The 1889 Morgan Silver Dollar is like the Holy Grail to coin collectors who seek to collect not only valuable coins, but historically important coins. These coins offer a little something to every numismatist, or people who collect coins. The monetary value is significant for some coins depending on their quality due to the silver content in each coin.
Descriptive points of the Morgan Silver dollar
According to the Morgan Silver dollar price guide, the price of the coins fluctuates depending on the silver’s current price spot. The value of a coin is based on a certain criteria above the silver to copper ratio. It is also based on its physical condition and whether it was used for commerce or if it is an actual proof coin.
Before you buy or sell a Morgan Silver dollar you need to do your own research on your coin or on the one you are thinking of buying. You should learn the price of 1889 silver dollar based on its history, where it was minted and its particular characteristics. It is all well and good to have your coin examined by a respected coin dealer, but you should have a reasonable knowledge about the coins first to assure you are getting quality advice and prices.
The 1889 Morgan silver dollar specific details:
- 90% silver to 10% copper ratio; the silver is weighted at exactly .77344 troy ounces.

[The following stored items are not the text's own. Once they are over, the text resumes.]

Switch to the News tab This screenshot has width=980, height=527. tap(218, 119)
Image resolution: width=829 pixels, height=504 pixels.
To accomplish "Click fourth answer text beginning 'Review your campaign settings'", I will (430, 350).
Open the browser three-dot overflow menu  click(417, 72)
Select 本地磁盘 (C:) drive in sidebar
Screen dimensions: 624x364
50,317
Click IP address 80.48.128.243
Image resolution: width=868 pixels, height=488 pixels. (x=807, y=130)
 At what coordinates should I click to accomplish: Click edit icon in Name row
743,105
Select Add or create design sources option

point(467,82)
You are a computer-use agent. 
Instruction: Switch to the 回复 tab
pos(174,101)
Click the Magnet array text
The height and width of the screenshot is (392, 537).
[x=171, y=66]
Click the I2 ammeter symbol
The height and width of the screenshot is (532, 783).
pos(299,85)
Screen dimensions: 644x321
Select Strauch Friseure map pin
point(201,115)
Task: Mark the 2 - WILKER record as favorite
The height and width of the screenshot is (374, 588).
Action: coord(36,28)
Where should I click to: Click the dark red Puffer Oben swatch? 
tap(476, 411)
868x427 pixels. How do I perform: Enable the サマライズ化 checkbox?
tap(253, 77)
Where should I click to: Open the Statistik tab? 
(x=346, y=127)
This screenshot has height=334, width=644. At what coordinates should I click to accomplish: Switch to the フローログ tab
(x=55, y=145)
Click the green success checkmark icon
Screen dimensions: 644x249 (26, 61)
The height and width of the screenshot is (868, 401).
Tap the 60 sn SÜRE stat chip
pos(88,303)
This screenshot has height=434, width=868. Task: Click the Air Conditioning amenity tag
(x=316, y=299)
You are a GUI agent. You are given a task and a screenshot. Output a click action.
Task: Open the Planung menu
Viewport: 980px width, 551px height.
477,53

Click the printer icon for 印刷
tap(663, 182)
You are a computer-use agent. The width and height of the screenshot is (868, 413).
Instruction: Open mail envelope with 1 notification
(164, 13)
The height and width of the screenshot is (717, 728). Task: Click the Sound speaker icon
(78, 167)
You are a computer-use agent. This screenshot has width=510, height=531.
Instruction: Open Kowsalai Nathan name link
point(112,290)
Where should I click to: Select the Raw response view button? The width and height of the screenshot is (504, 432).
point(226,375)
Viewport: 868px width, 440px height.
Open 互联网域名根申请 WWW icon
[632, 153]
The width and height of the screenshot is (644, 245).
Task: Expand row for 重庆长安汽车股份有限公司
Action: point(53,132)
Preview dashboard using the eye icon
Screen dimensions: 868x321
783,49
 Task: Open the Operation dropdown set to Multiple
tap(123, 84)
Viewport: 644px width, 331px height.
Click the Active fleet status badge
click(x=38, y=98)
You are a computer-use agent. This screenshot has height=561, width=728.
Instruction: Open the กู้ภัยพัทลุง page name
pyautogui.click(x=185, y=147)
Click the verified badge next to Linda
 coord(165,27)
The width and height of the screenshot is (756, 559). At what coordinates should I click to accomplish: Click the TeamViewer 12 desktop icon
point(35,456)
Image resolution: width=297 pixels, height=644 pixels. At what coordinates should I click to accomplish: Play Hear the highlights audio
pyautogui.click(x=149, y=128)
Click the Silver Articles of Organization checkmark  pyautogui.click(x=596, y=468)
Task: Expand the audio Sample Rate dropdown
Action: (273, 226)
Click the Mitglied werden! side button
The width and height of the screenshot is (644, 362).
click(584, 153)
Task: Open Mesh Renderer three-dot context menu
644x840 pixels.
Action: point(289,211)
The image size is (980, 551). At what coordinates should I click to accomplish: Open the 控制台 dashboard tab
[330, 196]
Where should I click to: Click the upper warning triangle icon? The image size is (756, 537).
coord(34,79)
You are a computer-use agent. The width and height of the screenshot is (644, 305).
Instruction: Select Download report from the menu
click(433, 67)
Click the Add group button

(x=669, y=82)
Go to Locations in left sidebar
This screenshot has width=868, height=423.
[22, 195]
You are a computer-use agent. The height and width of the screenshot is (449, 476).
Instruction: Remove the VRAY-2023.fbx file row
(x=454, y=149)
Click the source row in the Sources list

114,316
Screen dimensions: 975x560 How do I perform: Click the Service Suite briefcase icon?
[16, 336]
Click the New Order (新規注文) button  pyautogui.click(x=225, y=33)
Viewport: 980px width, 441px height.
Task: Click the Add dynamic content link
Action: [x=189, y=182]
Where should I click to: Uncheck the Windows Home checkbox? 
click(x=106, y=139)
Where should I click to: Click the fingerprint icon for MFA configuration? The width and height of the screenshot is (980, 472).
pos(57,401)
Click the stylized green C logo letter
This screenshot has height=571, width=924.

- The Morgan was minted at several locations, but only one location functioned for minting Proofs. You should learn the mint marks of the coins:
- CC = Carson City, where 350,000 Morgan coins were minted in 1889 beginning in October of that year; therefore the low number of coins minted.
- O = New Orleans, where 11,875 million coins were minted.
- S =San Francisco, where 750,000 were minted.
- No mark = Philadelphia, where 21,726 million were minted, including 811 proofs.
- Lady Liberty or Miss Liberty is on the Front of the coin with the words, “E Pluribus Unum” and the coin’s year.
- The reverse side has the Bald Eagle and the coin’s value (which is $1) on it with the words, “United States of America”. The mint mark is located below the bow in the eagles talons.
- The edges of the coins are grooved.
Among the four mints, only Philadelphia minted proofs, so if someone tries to convince you that a coin they are offering you that has the marks of the other mints is a proof, you now know better. Only 811 proofs were made, so if you find one, you have found something truly rare.
Why so valuable?
You may have noticed that a very large number of coins were minted and you may wonder why they are so valuable if there are so many. Well, there is a pretty good reason for why the value of 1889 silver dollar is so high.
In 1918, Senator Key Pittman sponsored a bill that called for silver coins to be melted into bullion for sell. The bill passed and as a result of the nearly 35 million coins minted, more than 270,000 were melted into bullion. The Silver Act of 1942 melted 52 million more silver coins, including Morgan Silver Dollars. Due to all that melting of silver coins, surviving coins are more valuable.
Most of the coins that have been circulated via commerce that have survived are currently valued at approximately $30. If you find a proof that is in pristine, perfect condition you may have something very valuable on your hands. Remember, proof coins have no mint mark because the proofs were all done at only one of the four mints. If you find such a coin with a high gloss and very strong minting features your coin may be valued at $2,000 to $2,400.
Basic terms to get you started
It is important that you learn the different terms regarding these coins and that you perform due diligence to learn and understand how coin collecting and trading is done to assure you get or pay the right price for the coin.
- Circulated: Used in commerce
- Uncirculated: Not used in commerce
- Proof: minted with special, high gloss and well defined features.
- Mint: Uncirculated condition with no wear on the features and good shine.